§ **WORK TO COMPLETE**:
Rewrite the lines below as a JSON list of strings, one string per line and no blank lines, starting at the line that contains "You are a computer-use agent. The width" and ending at the last of the items. Leave the pictures out of the answer.
= = = =
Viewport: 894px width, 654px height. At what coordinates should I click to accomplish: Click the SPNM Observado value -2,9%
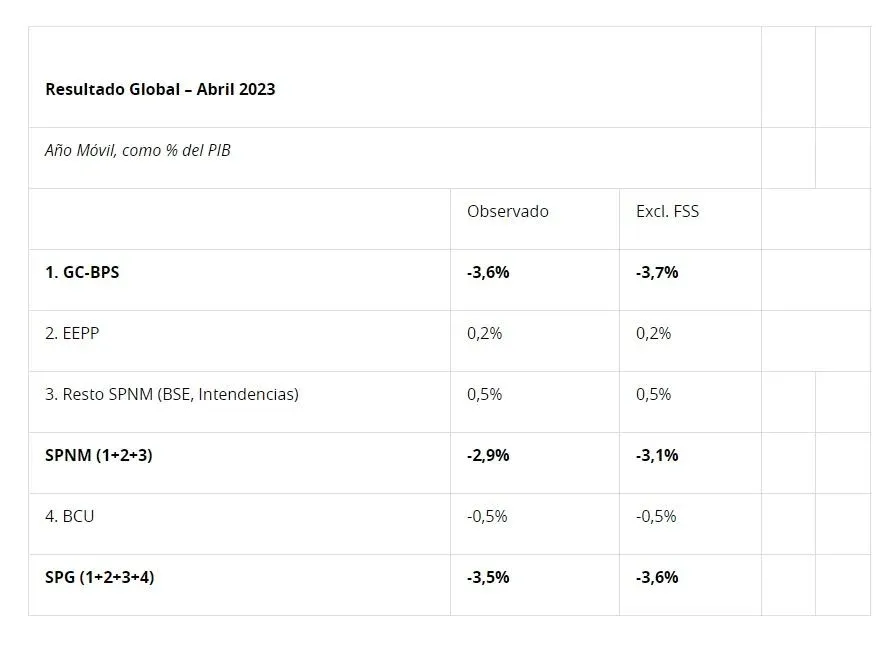click(488, 455)
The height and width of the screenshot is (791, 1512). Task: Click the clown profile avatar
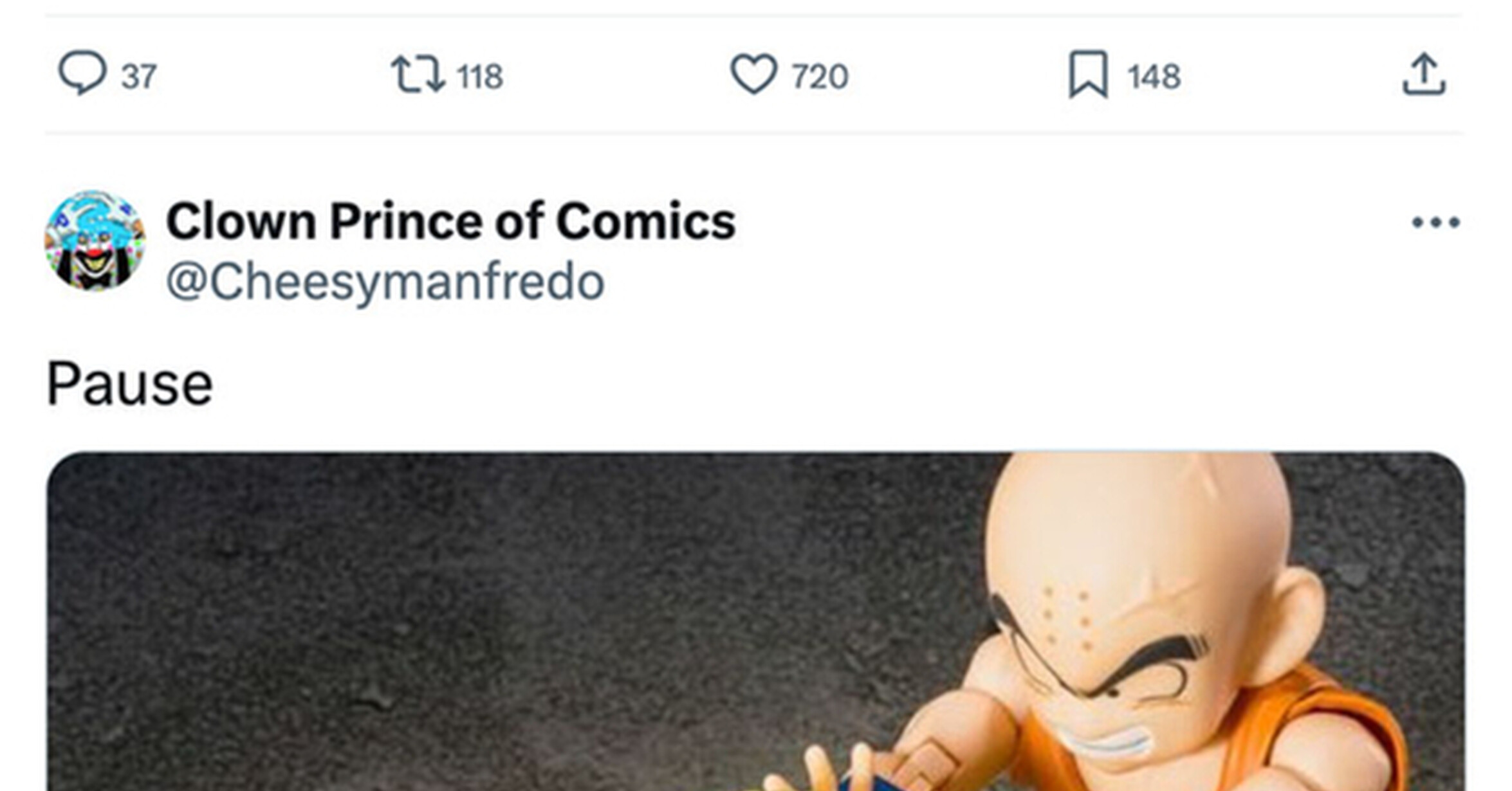pos(95,241)
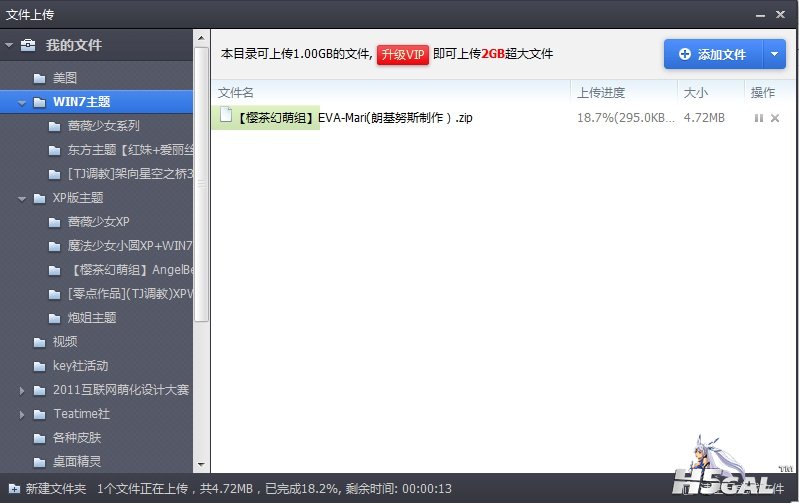The height and width of the screenshot is (503, 799).
Task: Expand the Teatime社 folder
Action: click(22, 414)
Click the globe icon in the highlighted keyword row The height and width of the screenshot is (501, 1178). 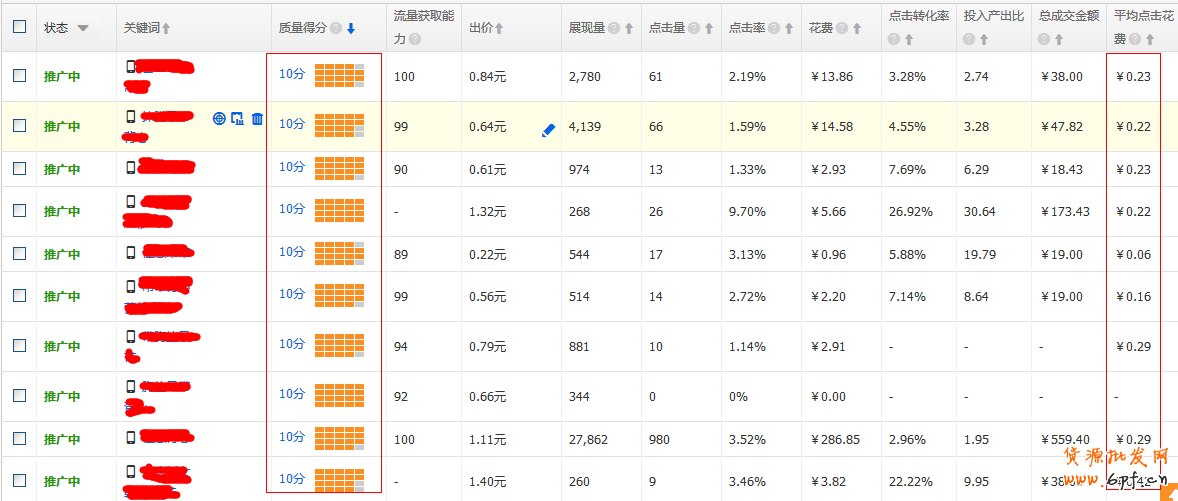(x=219, y=119)
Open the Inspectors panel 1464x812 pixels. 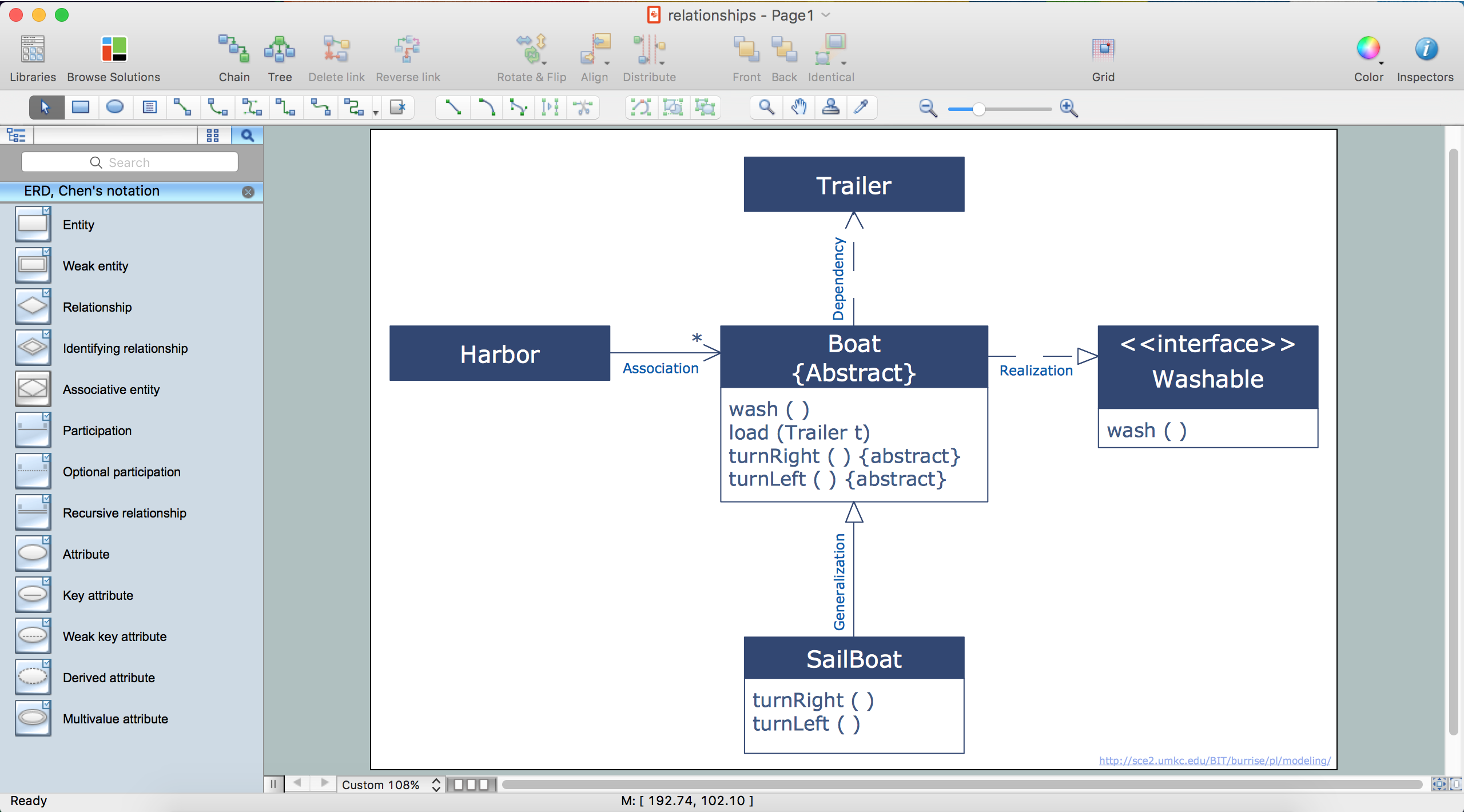click(1425, 56)
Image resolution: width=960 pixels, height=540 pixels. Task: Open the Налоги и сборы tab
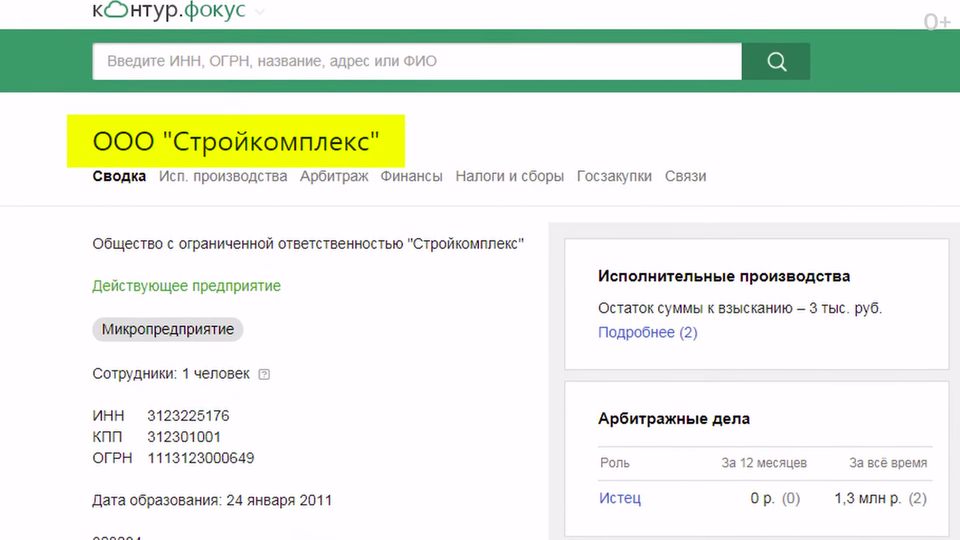point(509,176)
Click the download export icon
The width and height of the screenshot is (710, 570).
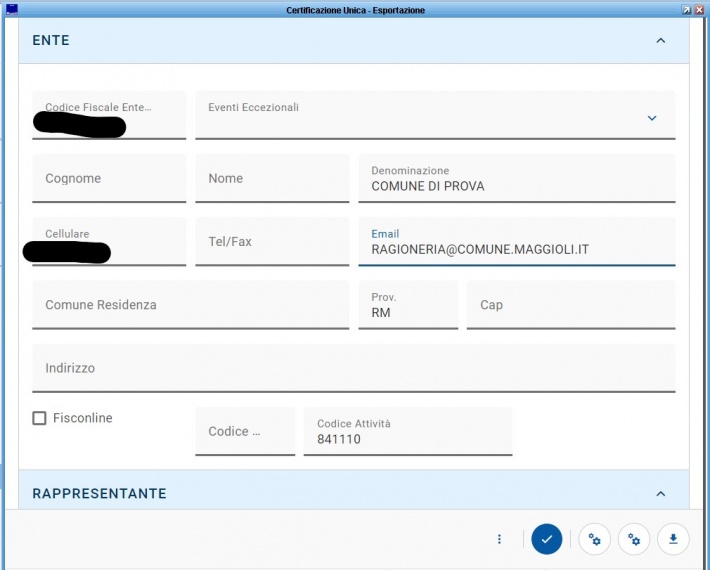point(673,539)
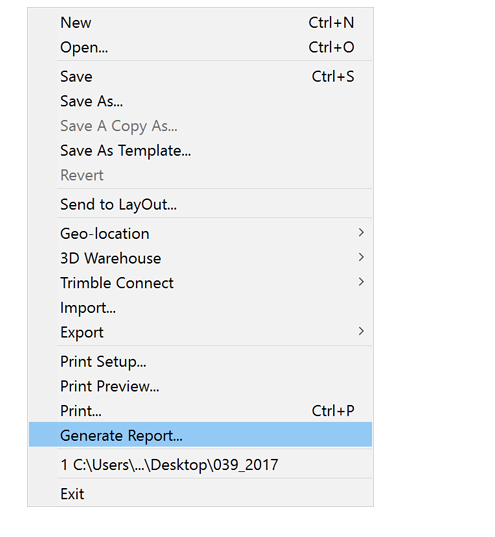Viewport: 495px width, 537px height.
Task: Choose Save As Template... option
Action: click(200, 150)
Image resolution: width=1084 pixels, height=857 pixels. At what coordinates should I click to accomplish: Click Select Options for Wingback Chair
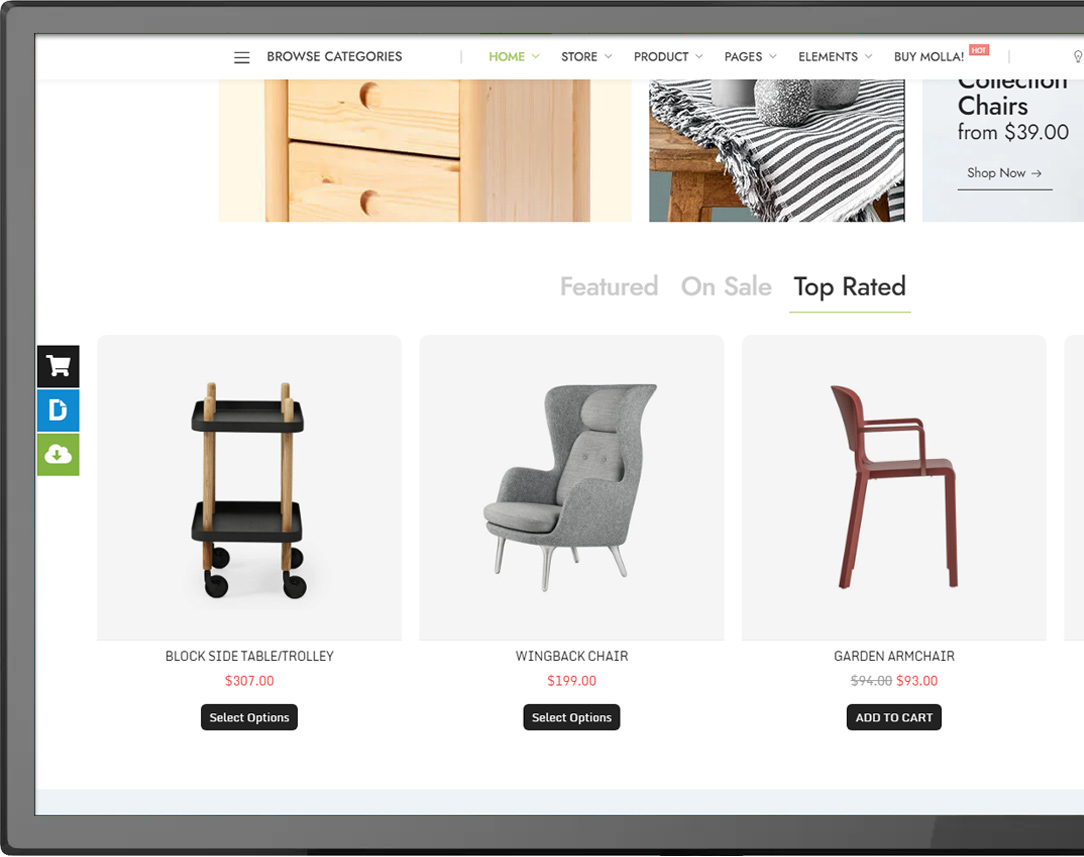click(572, 717)
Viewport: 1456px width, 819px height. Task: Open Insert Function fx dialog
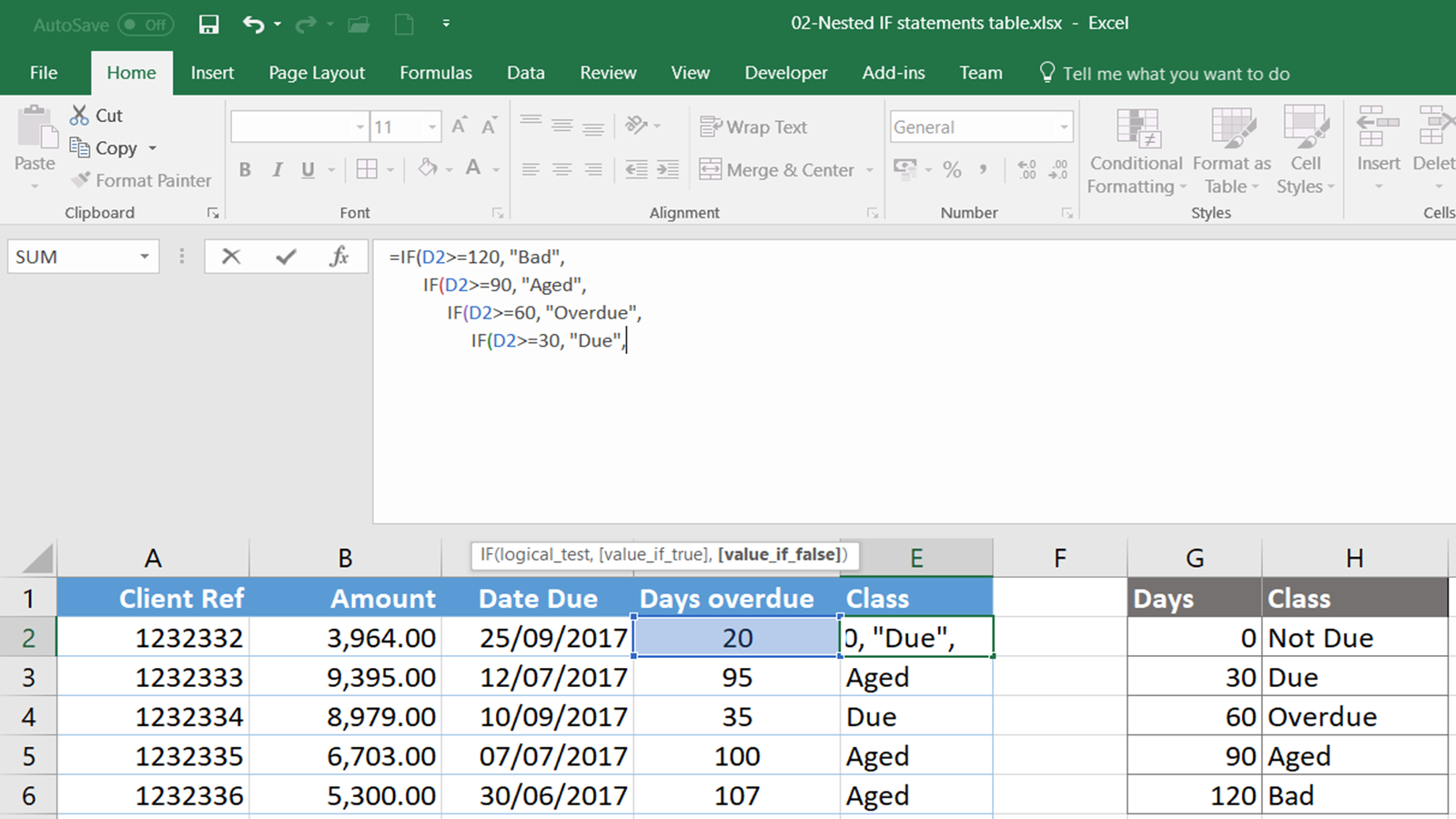[x=339, y=257]
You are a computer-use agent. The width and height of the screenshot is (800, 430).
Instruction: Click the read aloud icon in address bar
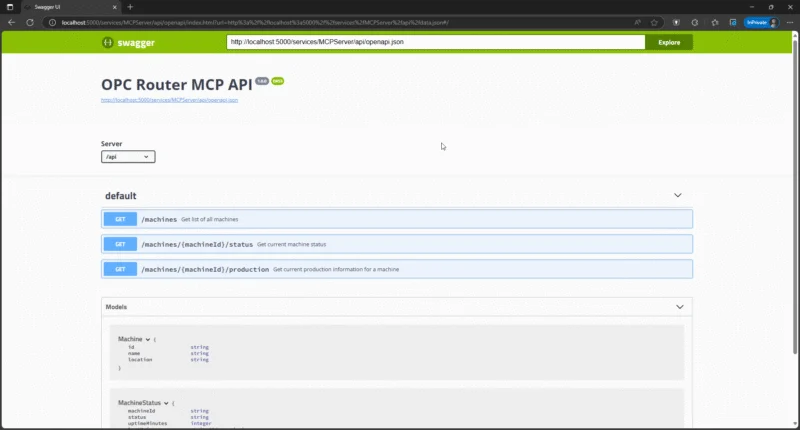(637, 21)
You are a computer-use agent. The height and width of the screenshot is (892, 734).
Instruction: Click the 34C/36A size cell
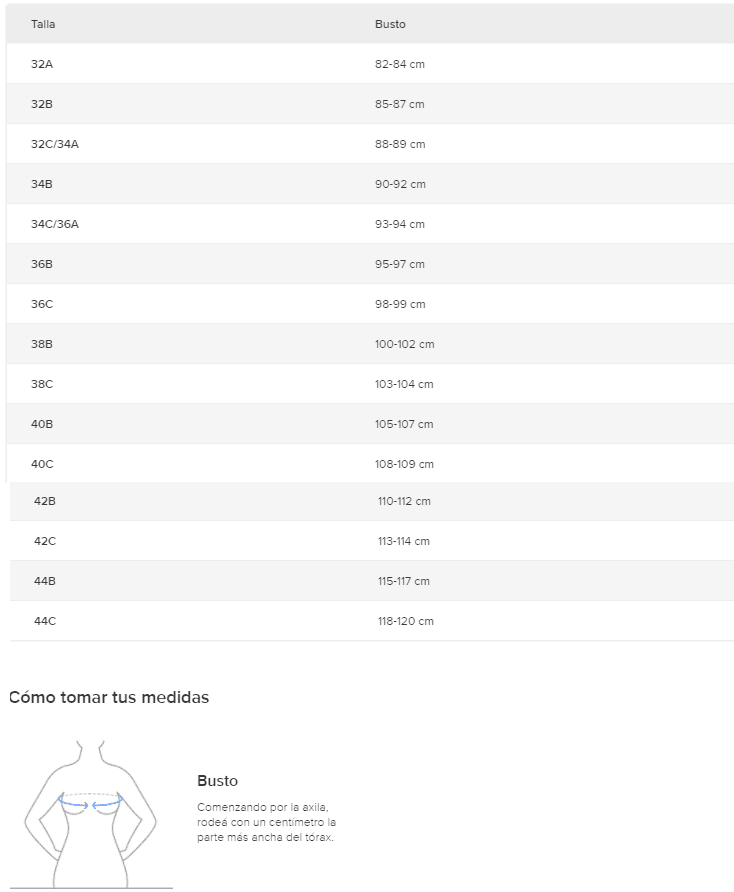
= = = =
§ **RESULT FOR THIS TASK**:
[
  "You are a computer-use agent. The width and height of the screenshot is (800, 430).",
  "Instruction: Click the read aloud icon in address bar",
  "(637, 21)",
  "You are a computer-use agent. The height and width of the screenshot is (892, 734).",
  "Instruction: Click the 34C/36A size cell"
]